Wona spat in negation. “You know chastity is not a word that ever applied to me.”
“Still—”
“Do you hold my nature against me?”
“No, I understand it. You are as you
are, and you use what skills you possess to forward your security, just as others do.”
“Why don’t you marry me? Then Jes will be immediately free.”
“But you don’t want an old trader, you want a citizen with status.”
“I am realistic. You are a good man. You would take good care of me.”
“This is not feasible. You must seek a man better suited to you.”
“Would you prefer Jes? She is slender where I am not. Some men like their women lean.”
“I value Jes as a friend and a fine person. I would not—”
“Because your true passion is not for girls at all,” Wona said. “It is for boys.”
There was a silence.
“And you took Jes for a boy, at first,” she continued relentlessly. “She passes for a stripling man, so that was understandable. But she needed no weapon to impress you.”
“It is a respectable association,” Crockson said defensively.
“Yes, in the cities. Less so, in the countryside. I am not condemning you, merely making sure I understand. You do for her what you would do for a young male lover.”
“Yes. I wish I could have had a relationship with her. But I can love no woman, and she is a woman, no matter how she garbs herself. But if you feel you owe me anything, repay me in this manner: do not speak of this to her. I love her in my own fashion, which is not hers, and my love can never be consummated. I would not for all the world cause her the kind of distress such a revelation would bring her.”
“As you wish. I make no claim to being any fine person, but I pay a price when it is fair. I will spare her this.”
“Thank you.”
“But if you married me, I would be tolerant and discreet. I have no more actual interest in sex with men than you do in sex with women. Except as an exercise in power over them. All I want is a secure, wealthy life.”

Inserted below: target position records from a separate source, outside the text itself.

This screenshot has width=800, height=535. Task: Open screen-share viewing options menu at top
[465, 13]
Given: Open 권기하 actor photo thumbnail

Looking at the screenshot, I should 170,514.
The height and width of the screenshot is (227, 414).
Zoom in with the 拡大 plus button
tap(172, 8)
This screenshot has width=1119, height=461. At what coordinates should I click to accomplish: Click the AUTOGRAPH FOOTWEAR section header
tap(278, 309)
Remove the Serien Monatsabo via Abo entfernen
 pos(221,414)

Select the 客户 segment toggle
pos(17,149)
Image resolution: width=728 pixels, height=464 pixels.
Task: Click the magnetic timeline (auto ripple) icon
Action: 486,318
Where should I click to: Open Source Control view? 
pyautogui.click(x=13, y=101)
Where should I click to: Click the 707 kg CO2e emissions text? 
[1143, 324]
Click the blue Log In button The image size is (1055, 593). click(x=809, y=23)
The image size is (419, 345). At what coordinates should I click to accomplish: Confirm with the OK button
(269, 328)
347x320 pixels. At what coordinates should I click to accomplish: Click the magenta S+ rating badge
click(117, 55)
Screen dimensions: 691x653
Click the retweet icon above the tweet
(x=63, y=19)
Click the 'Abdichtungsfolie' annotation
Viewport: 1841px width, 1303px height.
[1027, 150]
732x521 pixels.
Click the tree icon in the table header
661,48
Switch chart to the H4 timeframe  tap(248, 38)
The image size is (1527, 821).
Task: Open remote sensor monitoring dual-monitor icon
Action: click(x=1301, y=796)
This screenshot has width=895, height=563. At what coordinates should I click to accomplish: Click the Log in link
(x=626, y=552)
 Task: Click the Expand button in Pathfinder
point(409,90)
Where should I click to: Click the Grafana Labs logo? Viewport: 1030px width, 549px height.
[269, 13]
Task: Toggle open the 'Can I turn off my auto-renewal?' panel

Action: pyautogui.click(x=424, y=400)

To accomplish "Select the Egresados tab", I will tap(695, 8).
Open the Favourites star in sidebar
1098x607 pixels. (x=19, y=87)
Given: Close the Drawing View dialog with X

There was a pause, as Crockson considered. “In another culture, I think I would find your offer attractive. But here in Athens there is not such need for concealment. I can sponsor my lovers openly, so long as I do not pursue the relationship past the age of maturity, which is thirty. The only exception is when I do not wish to hurt one I respect like Jes. I think I am better off single.”